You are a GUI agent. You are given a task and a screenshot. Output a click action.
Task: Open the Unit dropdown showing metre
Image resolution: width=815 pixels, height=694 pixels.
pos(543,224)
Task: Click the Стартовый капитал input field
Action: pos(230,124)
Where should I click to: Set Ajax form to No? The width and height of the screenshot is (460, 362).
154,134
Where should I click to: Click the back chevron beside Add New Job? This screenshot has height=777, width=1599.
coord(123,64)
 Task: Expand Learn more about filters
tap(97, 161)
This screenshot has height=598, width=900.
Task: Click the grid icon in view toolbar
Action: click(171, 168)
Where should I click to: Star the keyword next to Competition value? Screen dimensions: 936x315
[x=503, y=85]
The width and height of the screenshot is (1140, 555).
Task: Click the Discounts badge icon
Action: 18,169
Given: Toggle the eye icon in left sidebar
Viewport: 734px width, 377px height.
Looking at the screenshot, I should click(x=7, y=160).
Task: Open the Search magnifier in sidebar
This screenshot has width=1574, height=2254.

→ WHAT TO WORK ON
Each line of the data above is to be set down exactly.

→ FINAL ANSWER
You are a GUI agent. You are given a task and a screenshot. Output a click action.
Task: Open the Unit dropdown showing metre
Image resolution: width=815 pixels, height=694 pixels.
pos(543,224)
Task: Click the Стартовый капитал input field
Action: pos(230,124)
Where should I click to: Set Ajax form to No? The width and height of the screenshot is (460, 362).
154,134
Where should I click to: Click the back chevron beside Add New Job? This screenshot has height=777, width=1599.
coord(123,64)
 Task: Expand Learn more about filters
tap(97, 161)
This screenshot has height=598, width=900.
Task: Click the grid icon in view toolbar
Action: click(171, 168)
Where should I click to: Star the keyword next to Competition value? Screen dimensions: 936x315
[x=503, y=85]
The width and height of the screenshot is (1140, 555).
Task: Click the Discounts badge icon
Action: 18,169
Given: Toggle the eye icon in left sidebar
Viewport: 734px width, 377px height.
Looking at the screenshot, I should click(x=7, y=160).
Task: Open the Search magnifier in sidebar
This screenshot has width=1574, height=2254.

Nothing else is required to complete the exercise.